DC CPO Attorney What is a Civil Protection Order (CPO)? 

A civil protection order is a civil order that protects the Petitioner from abuse by a current or former spouse, domestic partner, intimate/dating partner, relative (by blood or marriage/domestic partnership), housemate, someone with whom you have a child in common, or someone who is/was in a relationship with someone who you are/were in a relationship with. (Note: It also protects victims of stalking, sexual assault, or sexual abuse who do NOT have the type of relationship described above.)

I was served with a Civil Protection Order.  What should I expect?

If you are served with a DC CPO, you will be required to appear in court typically at 8:30 A.M.  At that time, you will check in with the courtroom clerk.  An attorney mediator will then call you to determine the status of your case.  In a CPO case, both parties could reach an out of court settlement and thereby avoiding a full-blown evidentiary trial.  Alternatively, you can consent to a court order with specific conditions with or without admissions.  

What happens if I ask for a trial?

At trial, the Petitioner will present evidence to show that an intra-family offense had occurred and that you were the offender.  You are also entitled to present witnesses much like any typical trial.  However, the standard of proof in a CPO case is much lower than that of a criminal matter.
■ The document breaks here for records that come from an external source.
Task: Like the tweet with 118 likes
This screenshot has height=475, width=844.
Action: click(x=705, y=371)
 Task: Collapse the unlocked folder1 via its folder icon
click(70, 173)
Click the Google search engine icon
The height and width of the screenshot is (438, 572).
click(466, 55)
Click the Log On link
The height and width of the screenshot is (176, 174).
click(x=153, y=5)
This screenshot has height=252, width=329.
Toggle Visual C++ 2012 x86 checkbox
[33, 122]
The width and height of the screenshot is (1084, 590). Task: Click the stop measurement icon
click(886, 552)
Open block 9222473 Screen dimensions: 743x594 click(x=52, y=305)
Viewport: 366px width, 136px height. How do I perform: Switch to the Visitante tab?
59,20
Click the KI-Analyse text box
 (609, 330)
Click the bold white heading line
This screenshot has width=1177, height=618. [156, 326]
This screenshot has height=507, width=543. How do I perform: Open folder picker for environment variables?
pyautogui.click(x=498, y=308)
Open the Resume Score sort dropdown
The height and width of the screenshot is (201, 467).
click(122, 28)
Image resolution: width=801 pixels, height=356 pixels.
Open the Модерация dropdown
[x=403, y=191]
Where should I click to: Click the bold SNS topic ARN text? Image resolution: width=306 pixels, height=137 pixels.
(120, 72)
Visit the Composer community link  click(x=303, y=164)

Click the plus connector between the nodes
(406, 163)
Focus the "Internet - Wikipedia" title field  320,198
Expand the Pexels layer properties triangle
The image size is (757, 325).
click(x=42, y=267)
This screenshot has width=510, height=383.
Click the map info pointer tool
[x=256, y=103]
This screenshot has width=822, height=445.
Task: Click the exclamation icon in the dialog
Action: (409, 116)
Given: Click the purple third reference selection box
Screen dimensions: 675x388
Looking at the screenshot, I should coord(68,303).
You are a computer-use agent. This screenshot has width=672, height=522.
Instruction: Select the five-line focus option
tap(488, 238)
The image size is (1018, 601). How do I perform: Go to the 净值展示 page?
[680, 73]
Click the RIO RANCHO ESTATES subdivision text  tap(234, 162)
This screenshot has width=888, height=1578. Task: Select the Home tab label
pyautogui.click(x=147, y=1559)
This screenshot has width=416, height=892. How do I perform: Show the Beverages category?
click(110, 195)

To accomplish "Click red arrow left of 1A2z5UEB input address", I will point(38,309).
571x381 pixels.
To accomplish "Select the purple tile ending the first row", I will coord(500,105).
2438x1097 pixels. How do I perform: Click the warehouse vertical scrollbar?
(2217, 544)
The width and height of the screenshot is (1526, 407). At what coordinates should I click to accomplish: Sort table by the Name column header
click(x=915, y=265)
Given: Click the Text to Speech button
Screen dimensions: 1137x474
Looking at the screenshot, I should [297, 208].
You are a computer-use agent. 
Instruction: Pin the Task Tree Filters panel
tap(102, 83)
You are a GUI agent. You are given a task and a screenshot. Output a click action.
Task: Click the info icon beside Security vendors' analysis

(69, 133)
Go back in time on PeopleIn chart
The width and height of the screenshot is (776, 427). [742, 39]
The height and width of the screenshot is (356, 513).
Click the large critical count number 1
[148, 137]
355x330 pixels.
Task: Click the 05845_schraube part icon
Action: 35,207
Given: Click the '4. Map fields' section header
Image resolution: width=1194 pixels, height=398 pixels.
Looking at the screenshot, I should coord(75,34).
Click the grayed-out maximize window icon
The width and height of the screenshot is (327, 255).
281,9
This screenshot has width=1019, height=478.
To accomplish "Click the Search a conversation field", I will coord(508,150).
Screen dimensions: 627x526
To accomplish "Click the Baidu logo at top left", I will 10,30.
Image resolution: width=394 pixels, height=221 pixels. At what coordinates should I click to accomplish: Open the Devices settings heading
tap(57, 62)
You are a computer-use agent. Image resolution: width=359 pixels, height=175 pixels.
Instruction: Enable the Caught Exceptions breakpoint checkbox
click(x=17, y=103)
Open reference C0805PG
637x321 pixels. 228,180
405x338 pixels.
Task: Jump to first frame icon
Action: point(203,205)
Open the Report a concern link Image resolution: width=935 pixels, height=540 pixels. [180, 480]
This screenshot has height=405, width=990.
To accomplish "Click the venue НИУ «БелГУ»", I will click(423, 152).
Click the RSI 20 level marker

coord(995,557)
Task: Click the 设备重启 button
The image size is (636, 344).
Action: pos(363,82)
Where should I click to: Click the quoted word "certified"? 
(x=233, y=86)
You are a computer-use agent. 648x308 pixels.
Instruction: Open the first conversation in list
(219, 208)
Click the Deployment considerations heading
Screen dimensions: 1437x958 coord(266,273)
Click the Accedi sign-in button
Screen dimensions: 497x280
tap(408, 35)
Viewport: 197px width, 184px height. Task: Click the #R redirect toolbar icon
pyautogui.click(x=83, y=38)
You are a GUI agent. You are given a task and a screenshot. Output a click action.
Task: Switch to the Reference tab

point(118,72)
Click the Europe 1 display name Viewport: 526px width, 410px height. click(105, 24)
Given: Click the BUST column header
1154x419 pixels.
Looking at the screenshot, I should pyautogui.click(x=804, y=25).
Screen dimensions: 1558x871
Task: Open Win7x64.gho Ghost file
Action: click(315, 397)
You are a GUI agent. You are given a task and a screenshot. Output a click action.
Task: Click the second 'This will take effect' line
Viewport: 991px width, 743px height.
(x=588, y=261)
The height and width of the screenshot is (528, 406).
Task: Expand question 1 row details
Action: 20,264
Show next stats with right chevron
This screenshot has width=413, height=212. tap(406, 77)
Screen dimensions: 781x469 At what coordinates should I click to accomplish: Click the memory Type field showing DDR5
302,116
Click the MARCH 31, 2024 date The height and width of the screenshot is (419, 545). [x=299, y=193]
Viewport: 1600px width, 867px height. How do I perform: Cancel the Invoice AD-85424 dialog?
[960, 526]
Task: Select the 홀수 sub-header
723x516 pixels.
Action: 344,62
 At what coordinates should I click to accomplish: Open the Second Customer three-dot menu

In other words, is it more likely than not that you committed the acts as alleged by the Petitioner?  However, in a criminal case, the prosecutor must prove beyond a reasonable doubt that a crime has been committed.  
If the Judge finds in favor of the Petitioner, a CPO will be issued against you.  In addition to a typical stay away order, the judge may impose other conditions, such as anger management, drug/alcohol counseling, monetary awards, temporary child support/custody, etc. 

Will the CPO show up on my background check?

A CPO is a CIVIL matter.  Therefore, a non-criminal Civil Protection Order will not show up in a cursory background check.  However, if your potential employer is conducting checks in civil cases, such as civil judgments (e.g. defaulting on bills), it will show up on such a check.